Alors, aujourd’hui, en ce temps de confinement, c’est le temps de la latence. Du laisser pousser la graine mise au plus profond et au plus sombre de la terre. Une énergie folle, des sommes d’argent, des contacts, tant de RDV pris, tout a été enseveli. Mais la nature, qui sait si bien parfois parler des choses de Dieu, nous indique que la vie est toujours là.   

Un sympathisant gandhien à qui on demandait que ferait Kasturba (l’épouse de Gandhi) en pareille situation, a répondu : je crois qu’elle serait retournée cuisiner… Comme la marche mondiale, le projet Jeunes va devoir être remodelé. Par l’Esprit. Et il nous faut à présent nous laisser faire, nous laisser être.

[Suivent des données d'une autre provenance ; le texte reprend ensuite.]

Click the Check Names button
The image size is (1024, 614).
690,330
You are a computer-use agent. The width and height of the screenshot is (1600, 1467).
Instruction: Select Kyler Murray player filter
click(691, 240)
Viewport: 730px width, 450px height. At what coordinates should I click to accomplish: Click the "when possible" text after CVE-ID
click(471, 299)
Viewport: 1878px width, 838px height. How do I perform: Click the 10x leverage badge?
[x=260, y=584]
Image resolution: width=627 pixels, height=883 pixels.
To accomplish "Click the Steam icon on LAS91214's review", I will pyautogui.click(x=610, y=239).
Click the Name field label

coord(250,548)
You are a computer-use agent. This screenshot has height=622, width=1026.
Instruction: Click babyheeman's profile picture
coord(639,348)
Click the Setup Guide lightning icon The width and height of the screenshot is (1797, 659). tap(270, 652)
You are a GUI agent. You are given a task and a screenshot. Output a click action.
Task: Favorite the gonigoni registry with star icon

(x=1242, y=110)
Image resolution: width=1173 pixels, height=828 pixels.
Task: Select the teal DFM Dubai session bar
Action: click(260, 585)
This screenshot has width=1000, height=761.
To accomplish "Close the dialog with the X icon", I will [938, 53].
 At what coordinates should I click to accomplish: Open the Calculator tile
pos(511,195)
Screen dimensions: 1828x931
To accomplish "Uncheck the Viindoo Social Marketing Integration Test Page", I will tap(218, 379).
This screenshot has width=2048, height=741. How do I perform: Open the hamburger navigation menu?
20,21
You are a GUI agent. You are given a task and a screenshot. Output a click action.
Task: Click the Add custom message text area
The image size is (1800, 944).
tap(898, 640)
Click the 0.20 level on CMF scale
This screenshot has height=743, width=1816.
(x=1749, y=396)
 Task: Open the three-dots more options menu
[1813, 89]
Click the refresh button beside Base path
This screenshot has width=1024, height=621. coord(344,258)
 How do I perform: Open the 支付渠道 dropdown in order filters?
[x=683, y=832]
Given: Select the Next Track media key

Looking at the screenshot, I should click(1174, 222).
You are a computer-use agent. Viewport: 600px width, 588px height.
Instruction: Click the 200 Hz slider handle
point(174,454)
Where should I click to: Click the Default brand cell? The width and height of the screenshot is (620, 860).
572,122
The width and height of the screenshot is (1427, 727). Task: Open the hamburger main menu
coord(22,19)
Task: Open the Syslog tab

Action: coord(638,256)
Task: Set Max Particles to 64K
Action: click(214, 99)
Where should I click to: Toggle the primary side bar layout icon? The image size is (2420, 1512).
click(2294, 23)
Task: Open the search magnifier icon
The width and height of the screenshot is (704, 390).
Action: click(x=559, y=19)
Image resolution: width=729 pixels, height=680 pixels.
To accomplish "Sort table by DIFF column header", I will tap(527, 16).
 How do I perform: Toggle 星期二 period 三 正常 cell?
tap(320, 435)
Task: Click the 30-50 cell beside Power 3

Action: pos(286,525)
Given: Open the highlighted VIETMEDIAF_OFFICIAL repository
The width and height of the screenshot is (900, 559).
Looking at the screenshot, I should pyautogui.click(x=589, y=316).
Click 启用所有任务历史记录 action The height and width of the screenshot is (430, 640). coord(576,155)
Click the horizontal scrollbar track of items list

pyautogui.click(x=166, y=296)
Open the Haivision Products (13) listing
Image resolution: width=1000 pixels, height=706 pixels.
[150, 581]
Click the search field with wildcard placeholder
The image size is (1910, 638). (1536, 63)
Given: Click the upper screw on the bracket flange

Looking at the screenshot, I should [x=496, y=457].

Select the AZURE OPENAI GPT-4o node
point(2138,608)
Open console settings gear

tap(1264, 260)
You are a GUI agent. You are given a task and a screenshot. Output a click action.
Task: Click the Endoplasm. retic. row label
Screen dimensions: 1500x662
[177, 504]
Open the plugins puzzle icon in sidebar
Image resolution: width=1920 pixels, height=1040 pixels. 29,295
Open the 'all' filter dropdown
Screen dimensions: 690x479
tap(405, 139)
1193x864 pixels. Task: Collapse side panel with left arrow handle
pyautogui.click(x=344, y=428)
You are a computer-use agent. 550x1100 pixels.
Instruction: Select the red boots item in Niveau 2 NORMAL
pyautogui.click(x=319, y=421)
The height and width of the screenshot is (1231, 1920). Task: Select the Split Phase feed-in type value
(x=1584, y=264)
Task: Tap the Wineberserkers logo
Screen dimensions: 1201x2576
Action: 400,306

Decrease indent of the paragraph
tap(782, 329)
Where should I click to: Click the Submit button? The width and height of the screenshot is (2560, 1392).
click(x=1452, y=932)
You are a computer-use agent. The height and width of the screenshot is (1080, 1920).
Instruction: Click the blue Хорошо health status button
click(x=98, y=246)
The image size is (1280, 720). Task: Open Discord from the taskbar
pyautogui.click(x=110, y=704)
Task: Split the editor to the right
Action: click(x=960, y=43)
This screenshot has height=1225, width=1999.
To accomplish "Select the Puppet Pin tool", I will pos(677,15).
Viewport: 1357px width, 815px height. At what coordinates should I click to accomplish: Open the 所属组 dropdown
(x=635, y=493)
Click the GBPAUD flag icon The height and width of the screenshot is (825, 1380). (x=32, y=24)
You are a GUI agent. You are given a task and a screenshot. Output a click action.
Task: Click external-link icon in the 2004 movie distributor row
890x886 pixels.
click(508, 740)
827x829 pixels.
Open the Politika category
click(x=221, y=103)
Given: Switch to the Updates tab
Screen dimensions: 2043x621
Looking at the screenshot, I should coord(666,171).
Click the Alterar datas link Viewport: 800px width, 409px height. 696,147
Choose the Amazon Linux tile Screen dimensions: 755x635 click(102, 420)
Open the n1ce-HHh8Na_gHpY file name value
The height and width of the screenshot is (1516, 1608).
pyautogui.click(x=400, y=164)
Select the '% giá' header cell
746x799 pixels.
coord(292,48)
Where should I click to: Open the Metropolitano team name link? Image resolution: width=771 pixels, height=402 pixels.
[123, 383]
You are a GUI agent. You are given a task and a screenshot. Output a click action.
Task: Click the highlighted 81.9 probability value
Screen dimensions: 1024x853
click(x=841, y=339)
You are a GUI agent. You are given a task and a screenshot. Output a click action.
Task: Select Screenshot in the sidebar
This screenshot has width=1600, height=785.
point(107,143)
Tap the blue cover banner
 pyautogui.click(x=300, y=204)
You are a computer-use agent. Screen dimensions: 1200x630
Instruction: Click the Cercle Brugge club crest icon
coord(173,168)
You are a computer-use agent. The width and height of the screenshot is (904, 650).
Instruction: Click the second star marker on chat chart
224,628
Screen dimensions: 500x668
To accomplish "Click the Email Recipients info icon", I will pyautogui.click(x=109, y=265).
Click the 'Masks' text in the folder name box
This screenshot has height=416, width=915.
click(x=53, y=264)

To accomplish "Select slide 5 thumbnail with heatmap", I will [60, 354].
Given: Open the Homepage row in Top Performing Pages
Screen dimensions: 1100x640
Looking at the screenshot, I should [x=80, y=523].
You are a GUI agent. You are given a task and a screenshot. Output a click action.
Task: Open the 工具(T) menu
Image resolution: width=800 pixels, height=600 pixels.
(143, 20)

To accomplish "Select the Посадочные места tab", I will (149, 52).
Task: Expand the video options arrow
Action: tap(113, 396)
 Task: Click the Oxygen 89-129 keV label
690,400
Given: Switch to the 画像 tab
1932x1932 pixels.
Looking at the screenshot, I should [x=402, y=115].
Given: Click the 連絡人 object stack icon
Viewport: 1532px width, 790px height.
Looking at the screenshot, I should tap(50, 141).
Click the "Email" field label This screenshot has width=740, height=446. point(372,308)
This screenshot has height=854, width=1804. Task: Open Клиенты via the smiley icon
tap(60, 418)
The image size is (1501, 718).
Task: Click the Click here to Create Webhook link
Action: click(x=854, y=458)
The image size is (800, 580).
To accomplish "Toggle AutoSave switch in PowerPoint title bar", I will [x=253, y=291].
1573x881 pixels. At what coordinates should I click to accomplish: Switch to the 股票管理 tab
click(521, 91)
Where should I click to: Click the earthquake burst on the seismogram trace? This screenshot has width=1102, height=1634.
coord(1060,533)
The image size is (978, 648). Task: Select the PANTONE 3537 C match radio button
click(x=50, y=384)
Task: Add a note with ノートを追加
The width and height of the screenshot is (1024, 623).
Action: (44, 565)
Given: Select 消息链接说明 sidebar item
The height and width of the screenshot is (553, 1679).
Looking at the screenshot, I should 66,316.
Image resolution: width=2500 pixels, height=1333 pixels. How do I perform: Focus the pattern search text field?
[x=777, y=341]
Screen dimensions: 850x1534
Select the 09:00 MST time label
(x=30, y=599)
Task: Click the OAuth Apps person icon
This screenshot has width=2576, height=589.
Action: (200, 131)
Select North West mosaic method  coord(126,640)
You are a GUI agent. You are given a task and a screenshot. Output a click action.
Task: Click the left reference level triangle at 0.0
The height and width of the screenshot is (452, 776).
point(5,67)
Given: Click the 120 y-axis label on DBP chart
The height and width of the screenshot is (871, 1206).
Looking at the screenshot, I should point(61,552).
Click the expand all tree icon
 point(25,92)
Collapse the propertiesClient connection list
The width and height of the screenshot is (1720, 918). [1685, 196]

« Nos chers amis Jill Carr-Harris et Rajagopal PV ont annoncé que nous annulons officiellement la marche du Jai Jagat à travers la Géorgie, les Balkans et l’Italie cette année. Il est prévu d’organiser une ou plusieurs marches européennes symboliques au mois de septembre 2020 (si la situation le permet), avec un forum prévu à Genève qui se terminera le 2 octobre. L’objectif du forum de Genève sera de remodeler le mouvement Jai Jagat à l’avenir pour en faire une réponse globale dans l’ère post-Corona »[2].

Amis, amies, plus que jamais il est temps de nous acheminer, step by step, vers la véritable Jai Jagat, la victoire d’un monde plus inclusif. Là où nous sommes. Les migrants présents en nombre dans nos villes, les jeunes, les femmes, nos anciens, les plus pauvres ou les plus fragiles de nos familles nous y invitent au quotidien. Car c’est d’une marche au long cours qu’il s’agit, plus longue qu’un seul « an et demi de préparations ». C’est de résurrection qu’il s’agit, tout de même ! Car Dieu ne parle pas toujours dans l’événement. Il en fait quelque chose. A nous d’en porter, comme les femmes, la Bonne nouvelle ! Et des ébauches créatives de réalisation…

Alexandra Boux

Notes :

  • [1] Voir notamment l’évangile de Matthieu, chapitre 26, verset 32.